===== Data provided

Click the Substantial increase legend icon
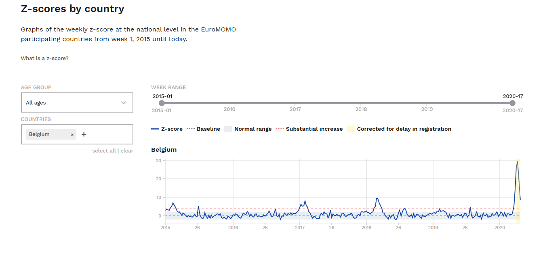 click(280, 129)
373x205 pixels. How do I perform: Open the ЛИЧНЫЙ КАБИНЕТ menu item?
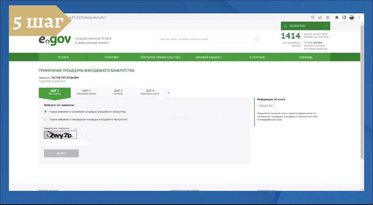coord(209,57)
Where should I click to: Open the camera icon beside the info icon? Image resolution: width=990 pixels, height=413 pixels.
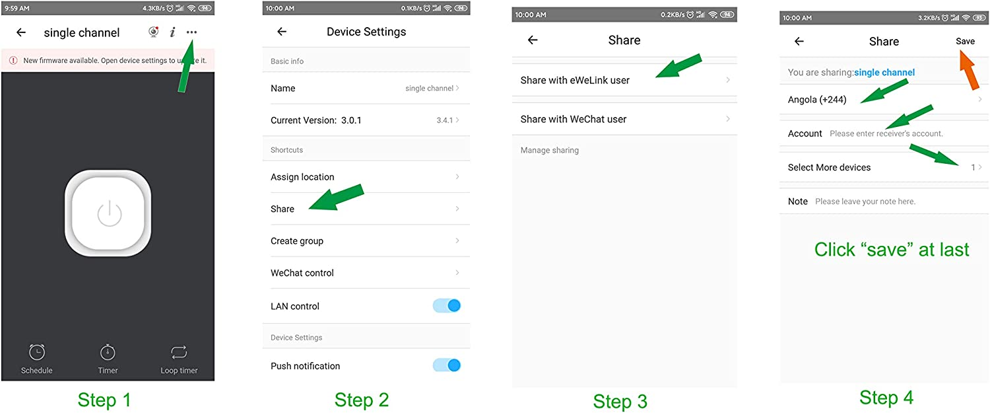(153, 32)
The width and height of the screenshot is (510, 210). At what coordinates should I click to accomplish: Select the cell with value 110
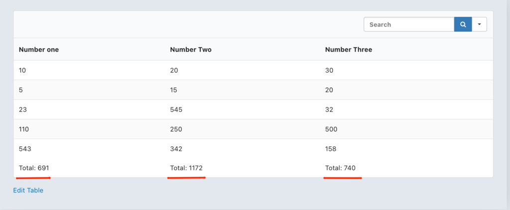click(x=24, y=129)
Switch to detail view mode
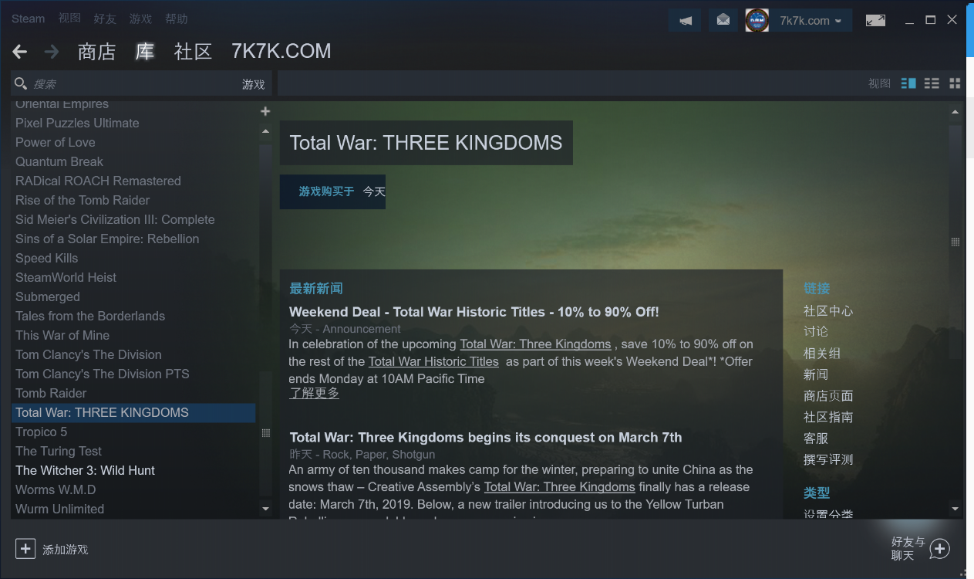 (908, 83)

==========
===== Data provided

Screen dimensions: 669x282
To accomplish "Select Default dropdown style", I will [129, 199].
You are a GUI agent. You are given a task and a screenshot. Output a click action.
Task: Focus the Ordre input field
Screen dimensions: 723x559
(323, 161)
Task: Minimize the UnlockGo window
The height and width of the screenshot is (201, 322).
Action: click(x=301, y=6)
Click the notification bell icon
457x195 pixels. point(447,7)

==========

Your assignment: All that should be written out is the stretch of lines above between the one holding "Screen dimensions: 669x282" and the one holding "Task: Minimize the UnlockGo window", inclusive, exactly as given.

Response area:
Screen dimensions: 669x282
To accomplish "Select Default dropdown style", I will [129, 199].
You are a GUI agent. You are given a task and a screenshot. Output a click action.
Task: Focus the Ordre input field
Screen dimensions: 723x559
(323, 161)
Task: Minimize the UnlockGo window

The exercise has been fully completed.